En “Casas muertas” Miguel Otero Silva, narra la desidia de un pueblo en el llano venezolano, que azolado por el paludismo, progresivamente se iba quedando sin habitantes, que o morían por la enfermedad trasmitida, por los zancudos que se reproducían en los grandes charcos que dejaba la lluvia, o huían del hambre, la enfermedad y el descuido  del estado, dejando sus casas abandonadas convirtiendo al pueblo de Ortiz, en un lugar de fantasmas y de sueños enterrados en el cementerio olvidado del que según la historia del narrador venezolano, fuese en años lejanos, la rosa de los llanos.

 

Desde hace bastante tiempo Venezuela no ha sufrido una epidemia que cobre miles de vidas, sin embargo, el plomo y la pólvora parecieran, ser la hoz de la muerte en este país, que durante principios del siglo XX, vivió la azotada del paludismo y la malaria y ahora tiene, como sustituto, el asesinato y la violencia por el crimen, que son la evidencia  de una sociedad corrupta, puesto que a decir verdad, toda esta situación es una crisis de moral nacional. ¿De dónde salen los agentes de seguridad y funcionarios de justicia que permiten la impunidad? ¿Dónde nacen los malandros?
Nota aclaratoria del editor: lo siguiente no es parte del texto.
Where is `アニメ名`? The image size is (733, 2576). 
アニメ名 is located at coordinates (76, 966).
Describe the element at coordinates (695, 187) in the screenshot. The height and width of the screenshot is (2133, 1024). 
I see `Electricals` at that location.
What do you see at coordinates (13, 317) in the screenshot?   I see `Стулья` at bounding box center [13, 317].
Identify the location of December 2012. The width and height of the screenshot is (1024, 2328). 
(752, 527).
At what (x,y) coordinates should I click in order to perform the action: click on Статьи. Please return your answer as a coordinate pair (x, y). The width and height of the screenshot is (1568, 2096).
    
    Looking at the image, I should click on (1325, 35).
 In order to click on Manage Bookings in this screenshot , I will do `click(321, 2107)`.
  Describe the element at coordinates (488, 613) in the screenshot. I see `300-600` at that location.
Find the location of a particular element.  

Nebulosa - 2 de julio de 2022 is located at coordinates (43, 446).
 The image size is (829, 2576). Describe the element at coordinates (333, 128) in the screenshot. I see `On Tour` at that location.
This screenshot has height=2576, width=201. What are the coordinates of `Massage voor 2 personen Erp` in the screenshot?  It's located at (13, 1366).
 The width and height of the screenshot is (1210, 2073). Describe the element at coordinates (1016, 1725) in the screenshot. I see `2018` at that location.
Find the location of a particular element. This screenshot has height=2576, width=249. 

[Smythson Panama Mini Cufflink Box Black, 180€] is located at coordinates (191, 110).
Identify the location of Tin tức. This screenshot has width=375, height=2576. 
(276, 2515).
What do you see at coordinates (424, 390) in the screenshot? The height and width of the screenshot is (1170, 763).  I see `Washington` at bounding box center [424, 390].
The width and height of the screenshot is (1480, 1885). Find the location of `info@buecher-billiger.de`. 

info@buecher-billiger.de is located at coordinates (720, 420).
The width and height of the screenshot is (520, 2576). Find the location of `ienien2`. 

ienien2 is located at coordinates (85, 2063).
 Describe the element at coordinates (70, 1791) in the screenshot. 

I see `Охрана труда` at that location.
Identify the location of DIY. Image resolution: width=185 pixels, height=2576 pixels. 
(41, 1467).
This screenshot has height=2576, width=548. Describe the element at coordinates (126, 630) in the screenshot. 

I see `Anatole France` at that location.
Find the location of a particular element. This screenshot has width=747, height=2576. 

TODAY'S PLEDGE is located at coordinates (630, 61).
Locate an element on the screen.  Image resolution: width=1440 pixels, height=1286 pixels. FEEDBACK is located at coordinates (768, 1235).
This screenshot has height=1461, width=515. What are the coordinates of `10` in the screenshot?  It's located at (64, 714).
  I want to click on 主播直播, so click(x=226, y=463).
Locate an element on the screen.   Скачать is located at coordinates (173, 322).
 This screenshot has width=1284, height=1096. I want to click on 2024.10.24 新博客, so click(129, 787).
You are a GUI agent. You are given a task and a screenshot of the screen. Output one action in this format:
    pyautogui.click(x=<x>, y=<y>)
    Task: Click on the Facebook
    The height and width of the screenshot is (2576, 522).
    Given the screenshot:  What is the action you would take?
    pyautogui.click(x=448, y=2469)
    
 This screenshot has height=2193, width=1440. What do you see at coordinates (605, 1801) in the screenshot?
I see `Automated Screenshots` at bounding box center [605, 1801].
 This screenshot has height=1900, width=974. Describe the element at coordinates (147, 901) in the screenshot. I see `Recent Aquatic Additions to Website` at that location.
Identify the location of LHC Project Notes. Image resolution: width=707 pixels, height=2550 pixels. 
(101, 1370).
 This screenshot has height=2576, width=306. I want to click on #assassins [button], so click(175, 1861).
La respuesta es en nuestro pueblo que padece de una enfermedad que solo Dios puede curar.

 

Lágrimas, tristeza, sueños rotos, vidas apagadas, amargura, abandono, decepción, son los síntomas de la enfermedad venezolana, que así como las mortales enfermedades distribuidas por las trompas de los sancudos, corre por la sangre de este país que o hace un quiebre moral y acepta su necesidad de una nueva forma de pensar con  políticas, conciencia ciudadana e instituciones fieles a lo justo, dirigidas por hombres y mujeres que se comprometan a no permitir la impunidad, o se seguirá hundiendo en el abismo, hasta que así como el pueblo de Ortiz, solo queden casas muertas.